*** Opening EXTRACT PROVIDED ***

Allahabad was more like a college town, and there I visited Mrs. Ranjit Sitaram Pandit, the sister of Jawaharlal Nehru, whom I had met in London. Her home was old and spacious, a nucleus of intellectual thought and activity.

She sponsored a meeting to which about six hundred students came. It was inspiring to see fine young people attempting to weave together your philosophy and theirs. They were extremely sensitive—more than most audiences, I think. But, as was the case with youth elsewhere, they made light of anything that could be made light of. After the meeting free literature was announced, and in two minutes it was a regular football rush. We had to throw the pamphlets over their heads to keep them from stampeding the platform in their headlong scramble.

At the Purdah Club the audience, of course, was entirely women; many, in their early twenties, already had large families. They were little accustomed to frank examination of such subjects, but, on the other hand, did not want mere theories. By the time questions were in order they had recovered from their giggling and were ready to talk seriously. As usual, some came up afterwards to query me personally on matters that could better and more profitably have been discussed with all.

*** Closing EXTRACT PROVIDED ***
*** Opening INFORMATION ***

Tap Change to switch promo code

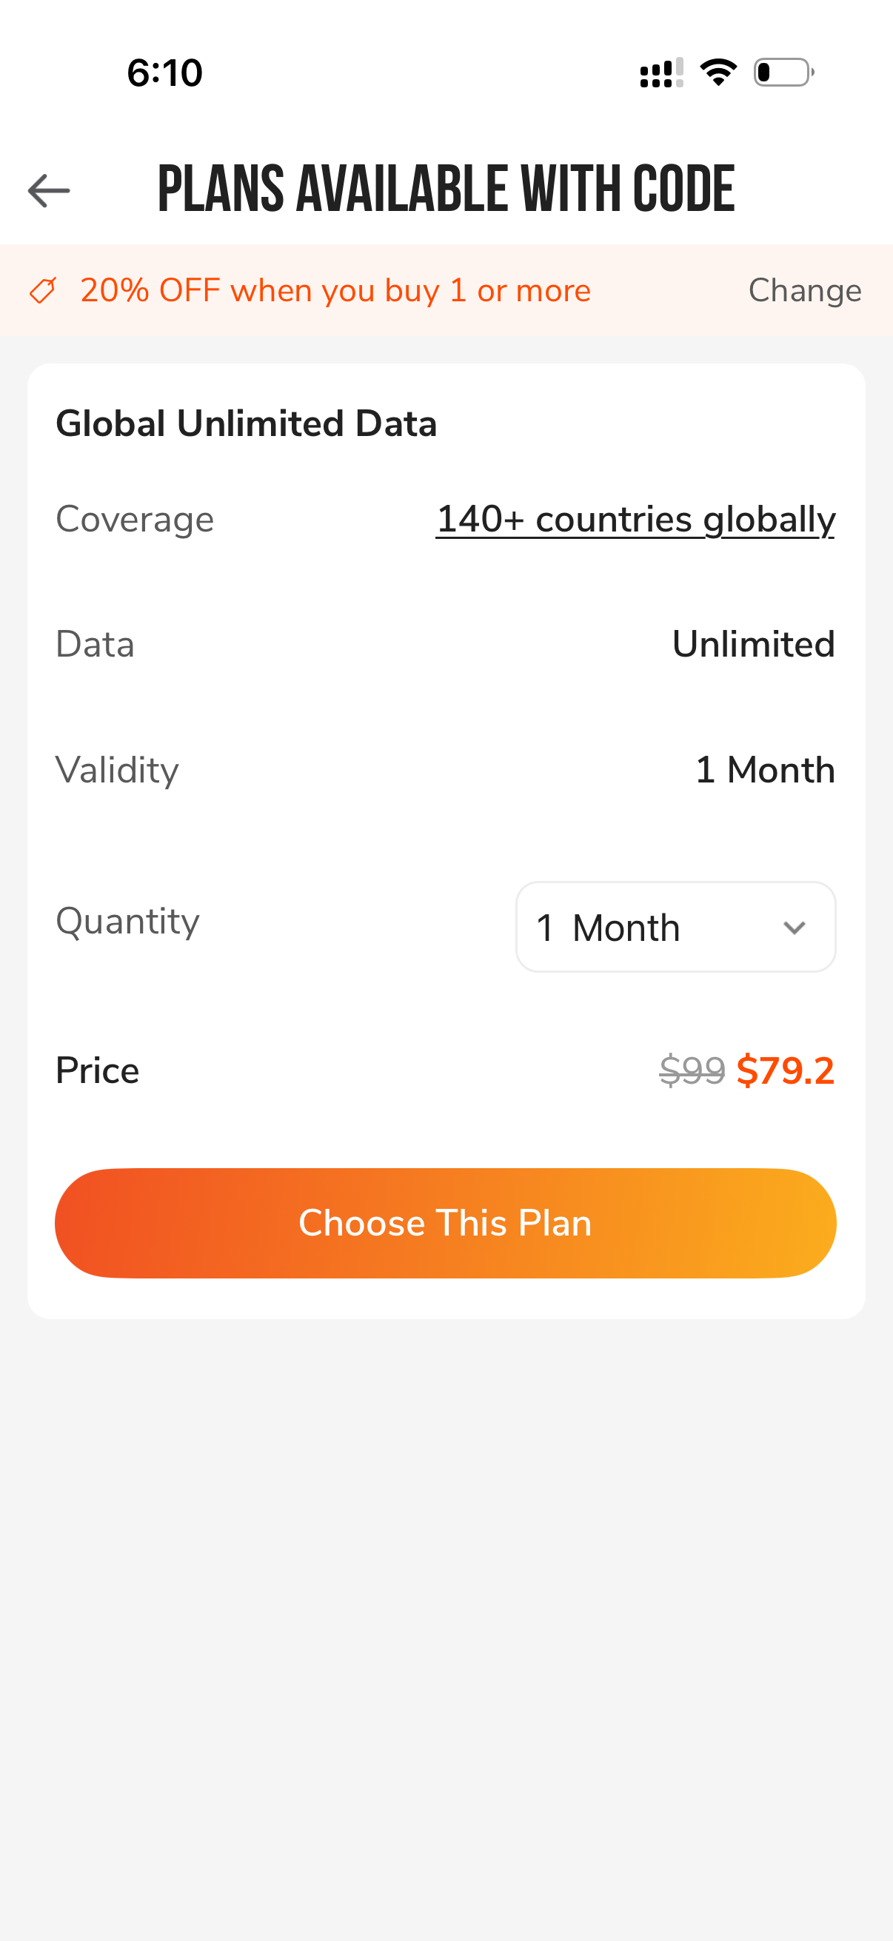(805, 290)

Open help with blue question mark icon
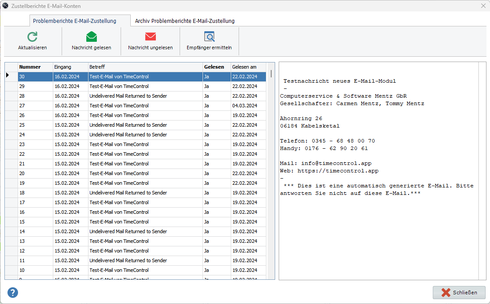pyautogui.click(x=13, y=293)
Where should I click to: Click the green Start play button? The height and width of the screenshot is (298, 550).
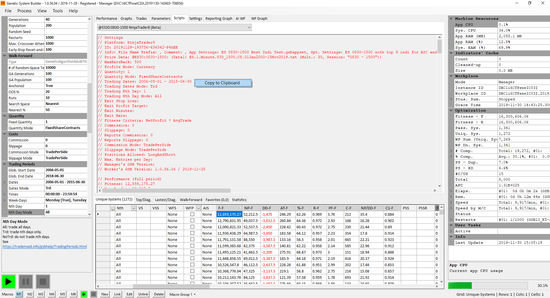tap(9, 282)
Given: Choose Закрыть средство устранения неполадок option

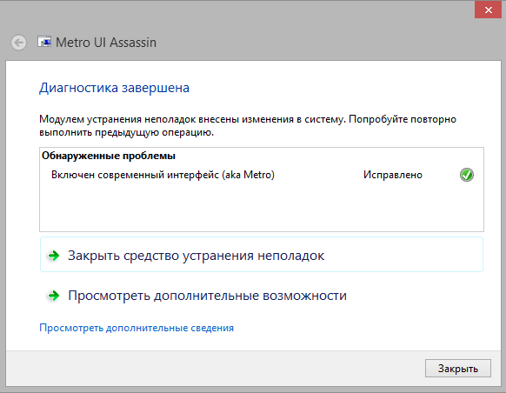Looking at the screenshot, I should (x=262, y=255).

*** Closing INFORMATION ***

- **ACTIONS TO TAKE**:
1. Copy the Allahabad passage from "Allahabad was more" up to and including "thought and activity.".
2. Decide whether each statement agrees with the Allahabad passage, answering yes or no and quoting the words that decide it: (a) About six hundred students attended the meeting Mrs. Pandit sponsored. (b) The audience at the Purdah Club included both men and women. (c) The free pamphlets were handed to the students one at a time.
3. Continue the Allahabad passage after its last sentence.

- **YOUR WRITTEN ANSWERS**:
1.
Allahabad was more like a college town, and there I visited Mrs. Ranjit Sitaram Pandit, the sister of Jawaharlal Nehru, whom I had met in London. Her home was old and spacious, a nucleus of intellectual thought and activity.

2.
(a) Yes: "She sponsored a meeting to which about six hundred students came."
(b) No: "At the Purdah Club the audience, of course, was entirely women"
(c) No: "We had to throw the pamphlets over their heads to keep them from stampeding the platform in their headlong scramble."

3.
On reaching Agra we reserved the Taj Mahal for sunset. Fortunately, only a few people were there, so that the quiet was intensified. Words are inadequate to describe its dignity and chastity; it seemed to breathe the essence of beauty. It was not overwhelming, as were some of the world’s wonders, but it had a perfect simplicity. I stayed until the sun sank, and in the afterglow the marble shone in a mystic effulgence, like something in another dimension reflected in the still, translucent pool. There was not a cloud in the sky, just radiance everywhere. Before daybreak I climbed again to the top of the gate tower and watched the rising sun cast its shadow on the dome. With reluctance I turned away to catch the train for Baroda.

After a long journey we arrived at the capital at three in the morning. I had been invited as a state guest, and, in spite of the hour, we were met by the secretary under a handsome hat of red and gold and black. Immediately you felt a touch of Paris in the way clothes were worn in Baroda.

Arrangements had been made for my audience with the Gaekwar, who had been put on the throne by the British Government. He was a most progressive ruler for his two and a half million subjects, aiming at compulsory education and the abolition of caste restrictions. In the immense anteroom of the Palace were ten or fifteen tall Indians with gorgeous turbans, who must have been more than just ordinary officials. The Gaekwar, short, vigorous, alert, shook hands and recalled that he had been President of the World Fellowship of Faith at Chicago, which he said had been the greatest honor of his life, and that he remembered my talk there.

“Her Highness wishes to meet you this afternoon. She is beginning to spend much time on health work and you must get her interested in what you are doing. She will be a good friend to you.”

At the appointed hour I went to see the Maharani, quite different from her husband, very grave, only recently out of purdah and still keeping a separate palace. She knew hardly anything about birth control, but maintained a welfare center for mothers and infants.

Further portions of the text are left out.